Once you find the line with "Image resolution: width=1650", transcribe it and all the lines that follow to the end of the data, exactly as written; skip any pictures.

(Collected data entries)

◇ ◇ ◇

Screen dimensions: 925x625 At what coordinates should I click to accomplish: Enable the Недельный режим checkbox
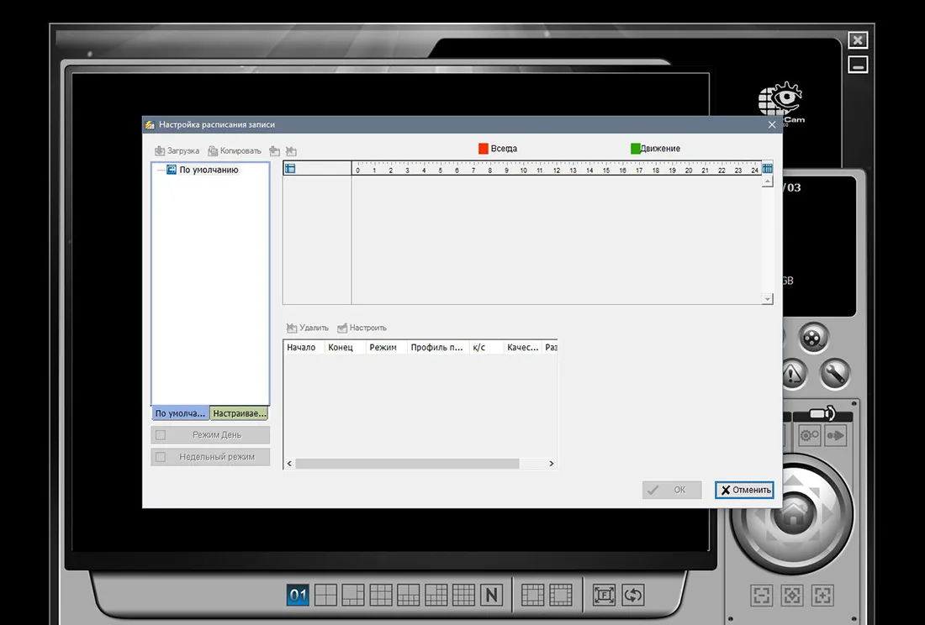click(x=161, y=456)
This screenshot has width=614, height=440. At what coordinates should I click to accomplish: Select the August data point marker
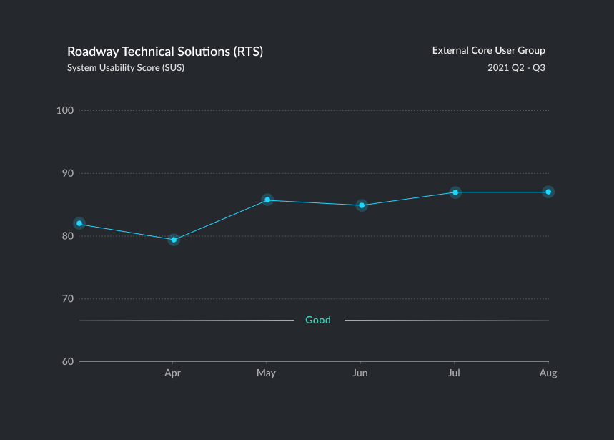point(548,192)
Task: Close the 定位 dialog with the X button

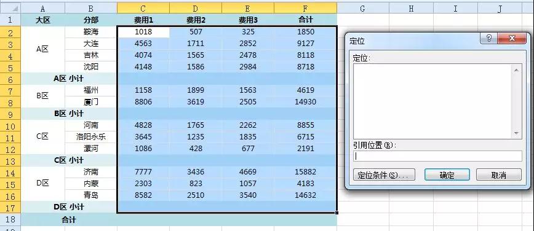Action: (x=511, y=38)
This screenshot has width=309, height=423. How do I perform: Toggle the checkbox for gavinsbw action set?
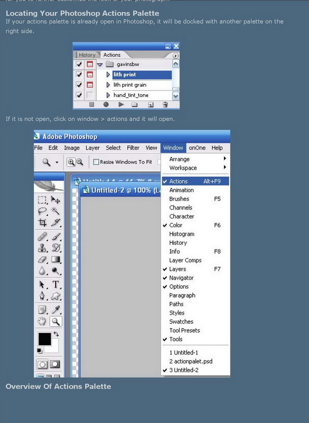tap(79, 64)
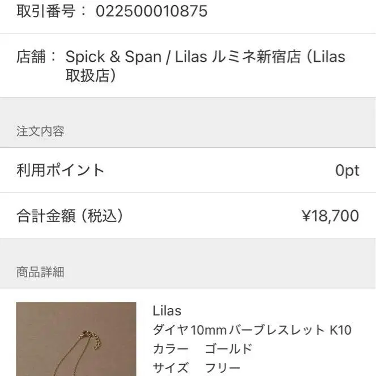Tap the ¥18,700 total amount

point(330,216)
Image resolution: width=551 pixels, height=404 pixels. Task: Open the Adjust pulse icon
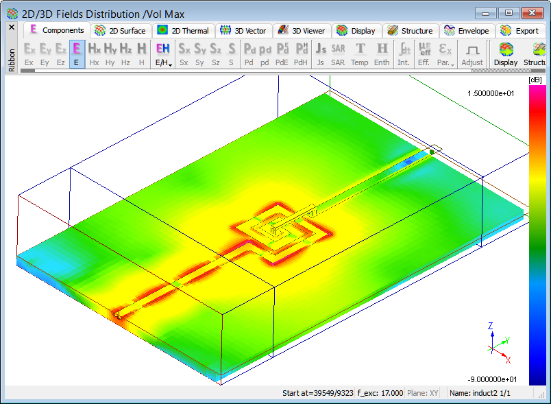pos(472,54)
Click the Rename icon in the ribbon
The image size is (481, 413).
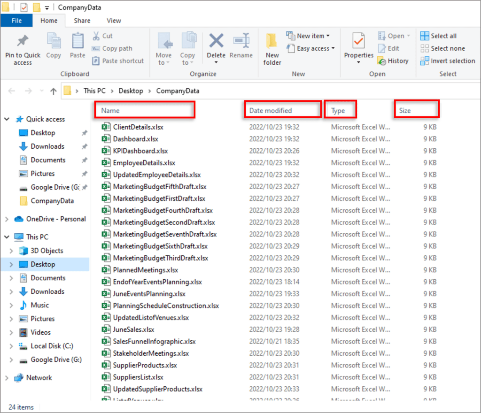[x=241, y=41]
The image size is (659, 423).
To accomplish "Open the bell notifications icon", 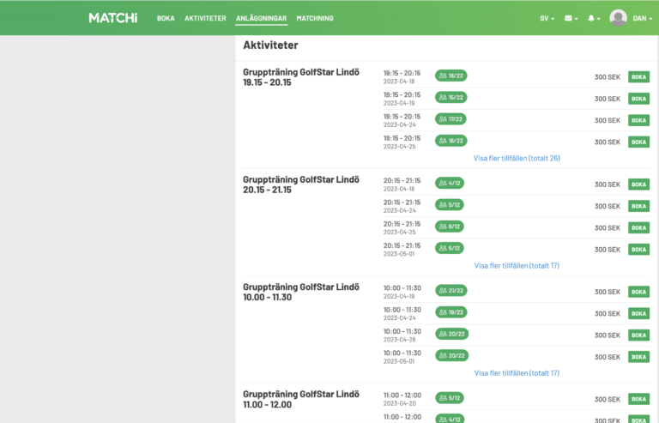I will click(593, 18).
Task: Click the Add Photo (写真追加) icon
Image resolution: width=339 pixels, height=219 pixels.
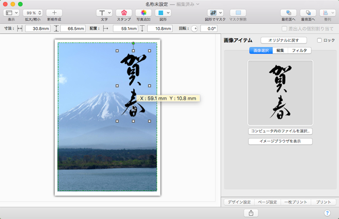Action: pos(143,13)
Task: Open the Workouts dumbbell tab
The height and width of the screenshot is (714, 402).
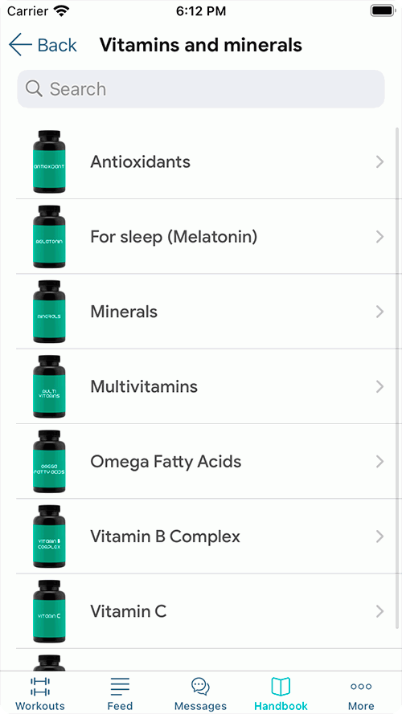Action: (40, 687)
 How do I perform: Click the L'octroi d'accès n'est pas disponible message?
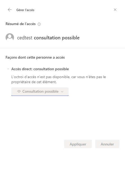click(59, 79)
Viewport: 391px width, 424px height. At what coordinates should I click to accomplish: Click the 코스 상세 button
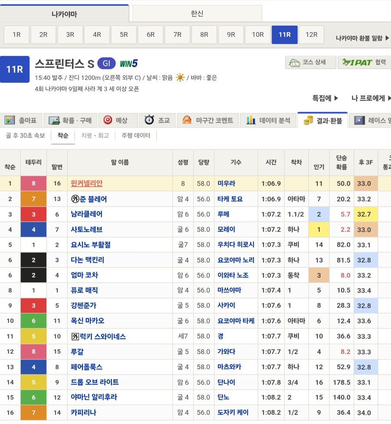310,62
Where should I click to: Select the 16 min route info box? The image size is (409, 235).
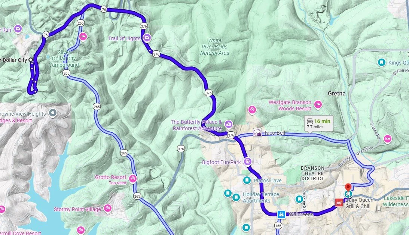319,123
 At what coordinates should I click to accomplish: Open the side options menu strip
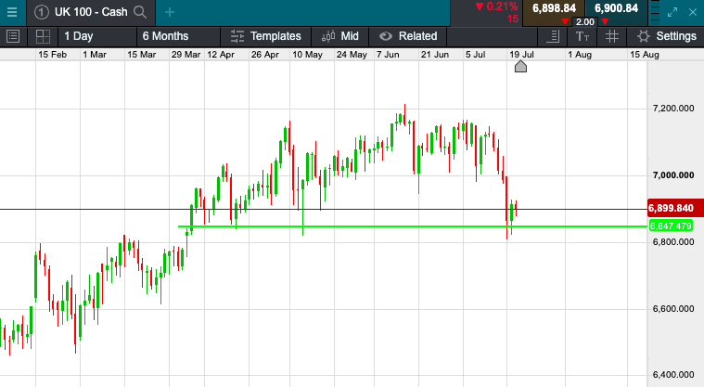tap(655, 13)
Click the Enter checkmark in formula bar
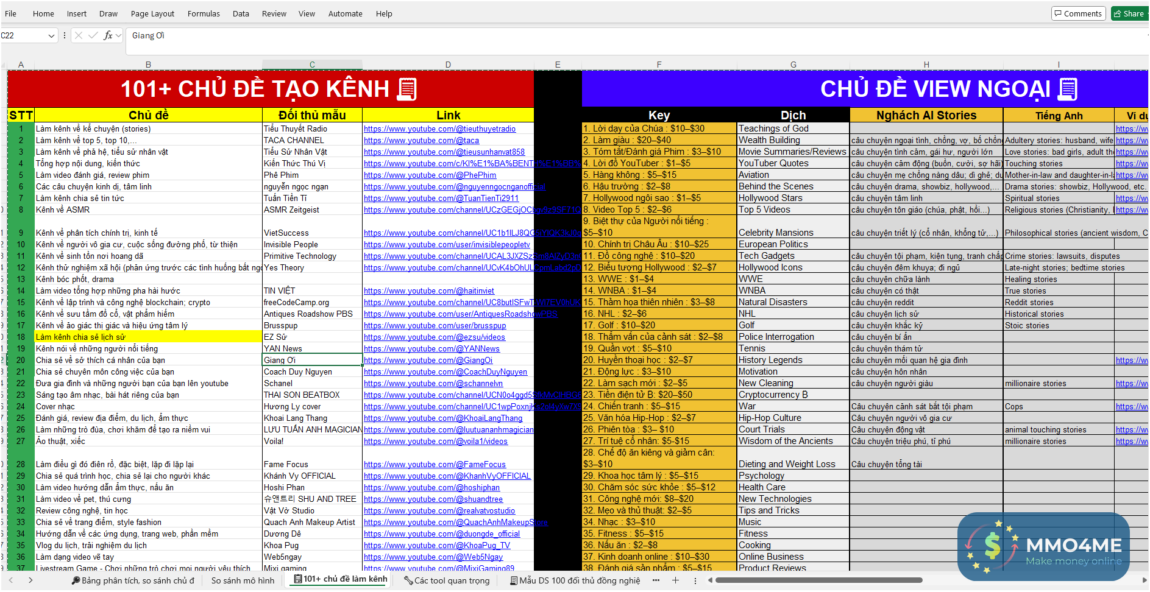1150x592 pixels. (93, 35)

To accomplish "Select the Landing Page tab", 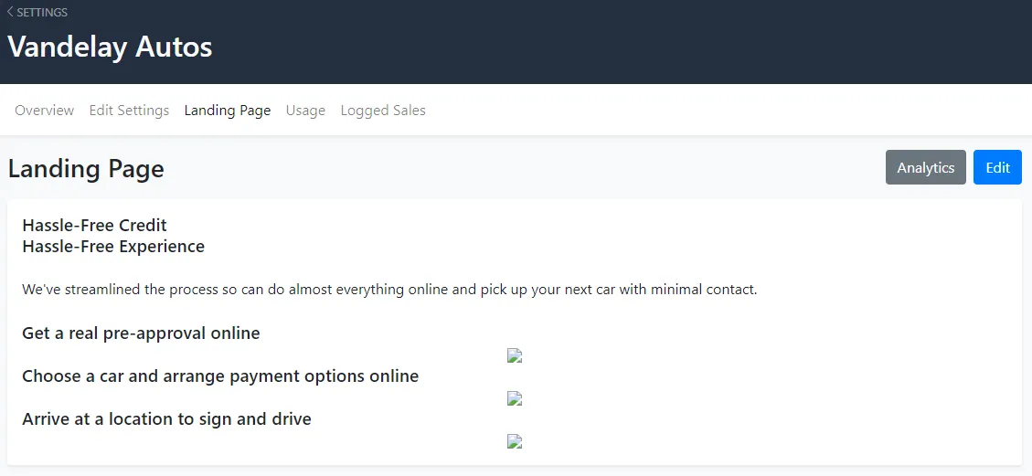I will tap(228, 111).
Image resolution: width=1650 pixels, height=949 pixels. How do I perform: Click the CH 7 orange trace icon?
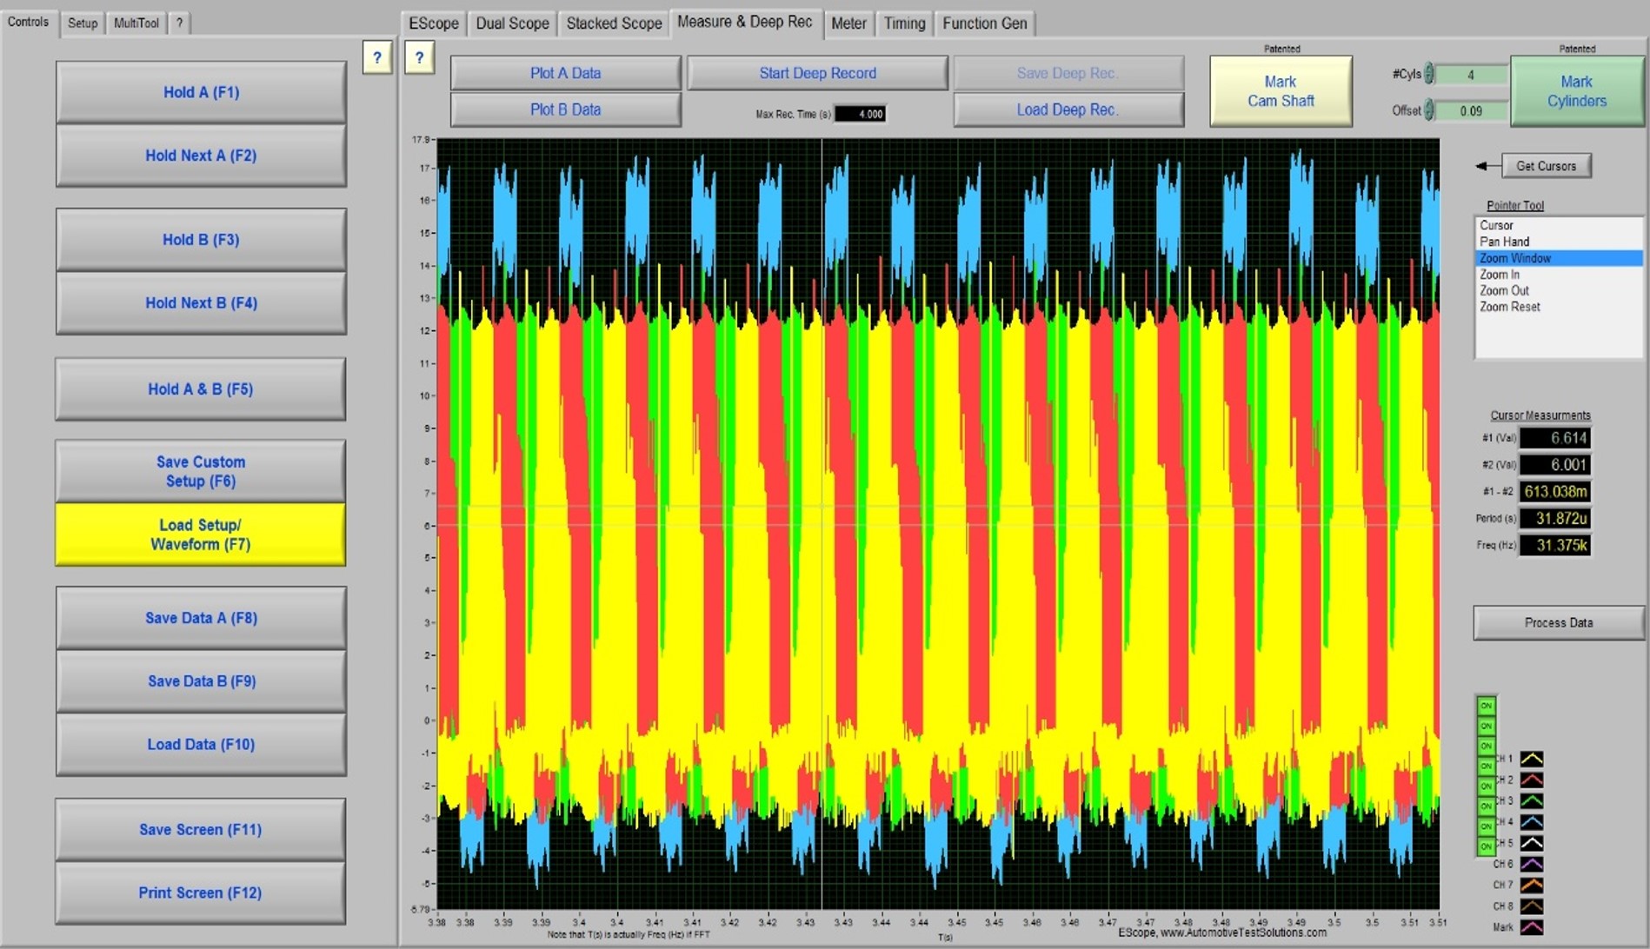click(x=1531, y=885)
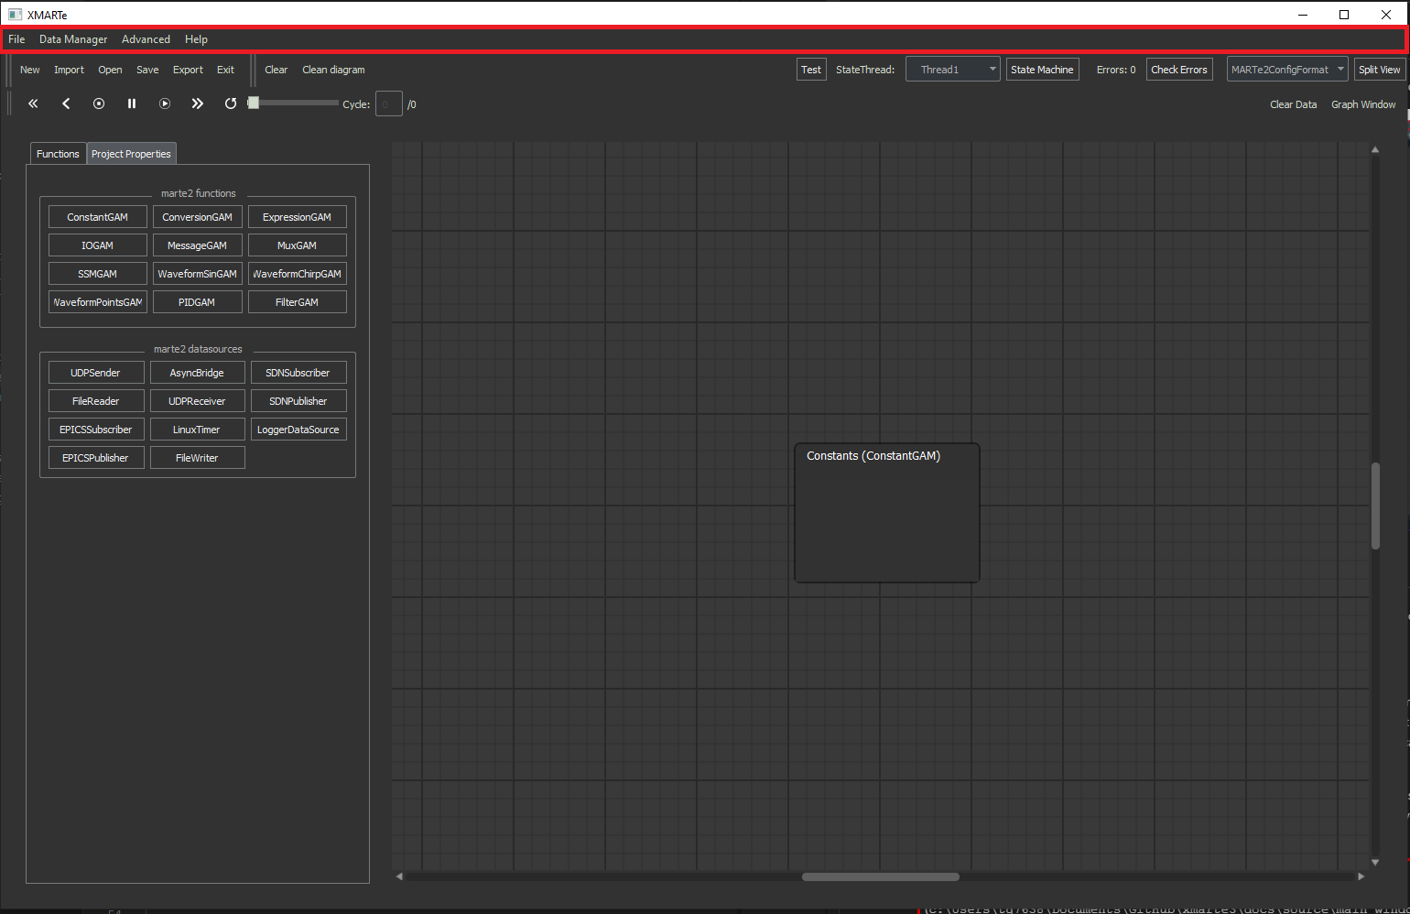Click the reset circular arrow icon
1410x914 pixels.
[231, 103]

◇ ◇ ◇

Solution for this exercise:
Image resolution: width=1650 pixels, height=949 pixels. How do I perform: Click the CH 7 orange trace icon?
click(x=1531, y=885)
Click the reset circular arrow icon
1410x914 pixels.
[231, 103]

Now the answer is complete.